Alcuni, anche se solo una piccola parte del nostro campione empirico nelle interviste ha dichiarato che tutte le ragioni di una mancata sindacalizzazione sono da attribuirsi al sindacato, incapace di rappresentare gli informatori, di fare forza all’interno delle aziende con la presenza delle RSU. Queste situazioni sono state così descritte:

“non c’è nessuna legge dello stato che identifica il nostro lavoro quindi non essendoci un riconoscimento giuridico del mio lavoro il sindacato fa fatica a rappresentarci e non ha mai fatto nulla per tutelare i nostri diritti per far rispettare le regole, facciamo cosa al limite della legalità ma che fai denunci e perdi il lavoro? Se non c’è un sindacato che salvaguarda il nostro lavoro, è da folli farlo da soli senza le spalle coperte.” (int. 29 ISF m. 46 anni Campania)
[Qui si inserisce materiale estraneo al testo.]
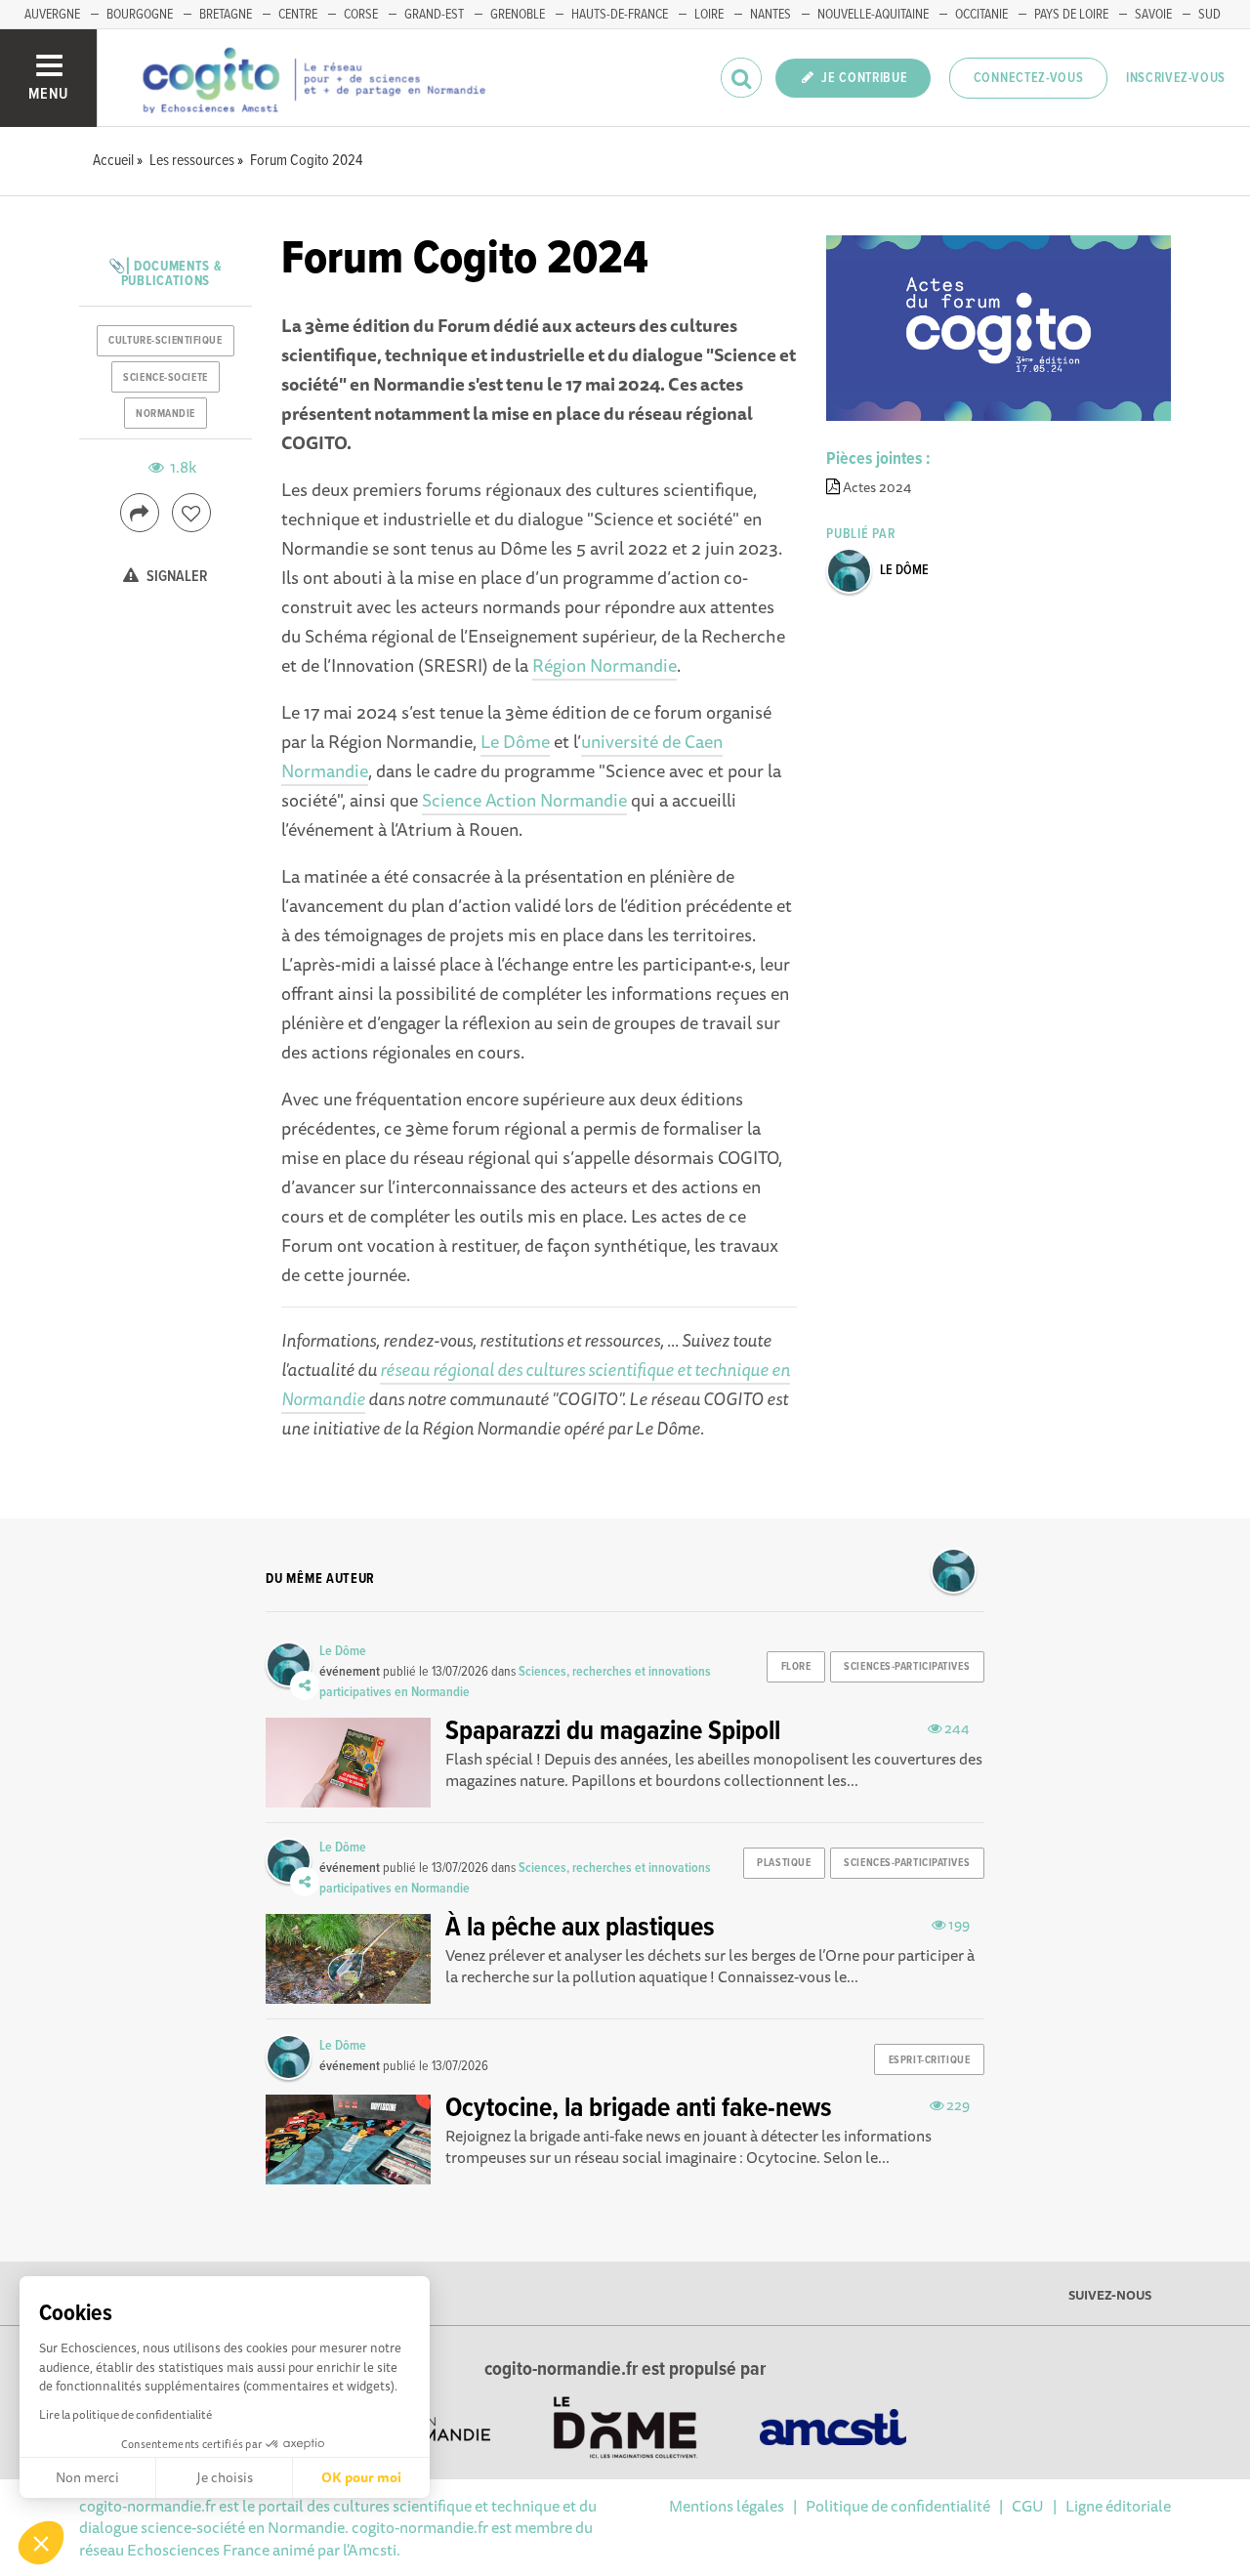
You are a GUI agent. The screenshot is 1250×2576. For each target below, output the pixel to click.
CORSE (361, 14)
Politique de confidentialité (898, 2505)
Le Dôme (515, 741)
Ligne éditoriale (1118, 2505)
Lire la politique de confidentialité (125, 2414)
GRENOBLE (517, 14)
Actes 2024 (877, 487)
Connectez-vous (1029, 78)
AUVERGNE (52, 14)
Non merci (87, 2477)
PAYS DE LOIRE (1071, 14)
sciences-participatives (907, 1667)
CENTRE (297, 14)
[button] (41, 2542)
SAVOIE (1153, 14)
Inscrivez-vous (1176, 78)
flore (796, 1667)
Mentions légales (726, 2505)
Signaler (176, 576)
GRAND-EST (434, 14)
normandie (165, 414)
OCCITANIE (981, 14)
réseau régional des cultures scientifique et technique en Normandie (535, 1383)
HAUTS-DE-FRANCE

“siamo una delle categorie meno sindacalizzate in assoluto ma c’è da dire che non abbiamo mai avuto una motivazione forte a legarci ad una classe sindacale, una coscienza collettiva, però mi permetto di dire che anche quando c’è stato il procedimento di mobilità hanno fatto due riunioni, presero 1200 tessere e poi non fecero nulla per noi, qualcosa fu fatto due anni dopo, forse perché la nostra esperienza è servita a loro per costituire una rappresentanza sindacale interna, per quelli che sono venuti dopo. I sindacalisti più di tanto non hanno mai destato un grande interesse, se noi incrociamo le braccia non facciamo mica come quelli della Fiat” (int. n. 10 ISF m. 45 anni Emilia Romagna)

“noi siamo allo sbando, a livello di confederali siamo pochi iscritti, io sono iscritto ma abbiamo perso forza, il danno è che se non ci sono delle rsu forti in azienda questo non può fare altro che peggiorare le condizioni dei rapporti tra noi e il sindacato”( int.n. 17 ISF m. 55 anni Emilia Romagna) Gli informatori sono privi di una coscienza sindacale, potremmo dire di una coscienza collettiva ma in sintesi le ragioni di questa crisi nei rapporti tra lavoratori e sindacato potrebbero essere descritte da un lato come la naturale conseguenza di una condizione d’individualismo che abbiamo descritto come istituzionale e non solo lavorativo, dall’altro è attribuibile anche a un’incapacità del sindacato di intercettare nuove categorie lavorative e di ripensare ad inedite forme di rappresentanza.